- [Exercise]
Word for word, give again the lines of the material below, from the one holding "1316x912 pixels." to the last, with nothing added.

═════ Material for this task

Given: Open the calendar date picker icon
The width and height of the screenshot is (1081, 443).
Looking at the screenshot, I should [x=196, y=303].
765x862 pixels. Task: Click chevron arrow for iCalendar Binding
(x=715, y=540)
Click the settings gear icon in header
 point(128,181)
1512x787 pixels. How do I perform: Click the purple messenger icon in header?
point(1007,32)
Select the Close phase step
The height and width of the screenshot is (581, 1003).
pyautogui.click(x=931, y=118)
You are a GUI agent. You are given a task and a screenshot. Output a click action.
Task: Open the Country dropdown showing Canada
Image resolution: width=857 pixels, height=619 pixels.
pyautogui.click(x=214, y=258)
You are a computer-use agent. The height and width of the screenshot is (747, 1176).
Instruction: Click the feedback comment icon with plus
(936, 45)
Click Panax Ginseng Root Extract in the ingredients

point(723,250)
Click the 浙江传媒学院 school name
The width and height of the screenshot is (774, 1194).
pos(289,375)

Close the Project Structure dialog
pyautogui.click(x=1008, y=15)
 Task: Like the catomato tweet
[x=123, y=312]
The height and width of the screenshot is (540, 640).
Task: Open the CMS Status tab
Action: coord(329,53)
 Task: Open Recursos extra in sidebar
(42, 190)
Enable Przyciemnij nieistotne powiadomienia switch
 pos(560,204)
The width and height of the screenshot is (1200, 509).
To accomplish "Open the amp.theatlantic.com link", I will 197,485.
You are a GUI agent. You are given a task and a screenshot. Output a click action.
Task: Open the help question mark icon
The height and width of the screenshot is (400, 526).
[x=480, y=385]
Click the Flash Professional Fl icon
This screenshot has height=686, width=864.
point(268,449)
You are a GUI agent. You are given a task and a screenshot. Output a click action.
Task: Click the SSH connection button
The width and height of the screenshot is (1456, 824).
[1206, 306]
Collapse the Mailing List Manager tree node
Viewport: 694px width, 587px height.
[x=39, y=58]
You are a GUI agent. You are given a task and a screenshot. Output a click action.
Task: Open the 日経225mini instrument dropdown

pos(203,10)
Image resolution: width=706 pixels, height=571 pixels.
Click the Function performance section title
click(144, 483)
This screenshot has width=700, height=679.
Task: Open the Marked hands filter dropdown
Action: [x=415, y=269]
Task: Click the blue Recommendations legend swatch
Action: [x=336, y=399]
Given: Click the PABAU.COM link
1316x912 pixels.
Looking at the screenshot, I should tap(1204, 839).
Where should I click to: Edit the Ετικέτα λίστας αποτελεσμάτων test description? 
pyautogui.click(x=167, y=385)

══════════

- [Answer box]
1316x912 pixels.
Looking at the screenshot, I should tap(1204, 839).
Where should I click to: Edit the Ετικέτα λίστας αποτελεσμάτων test description? 
pyautogui.click(x=167, y=385)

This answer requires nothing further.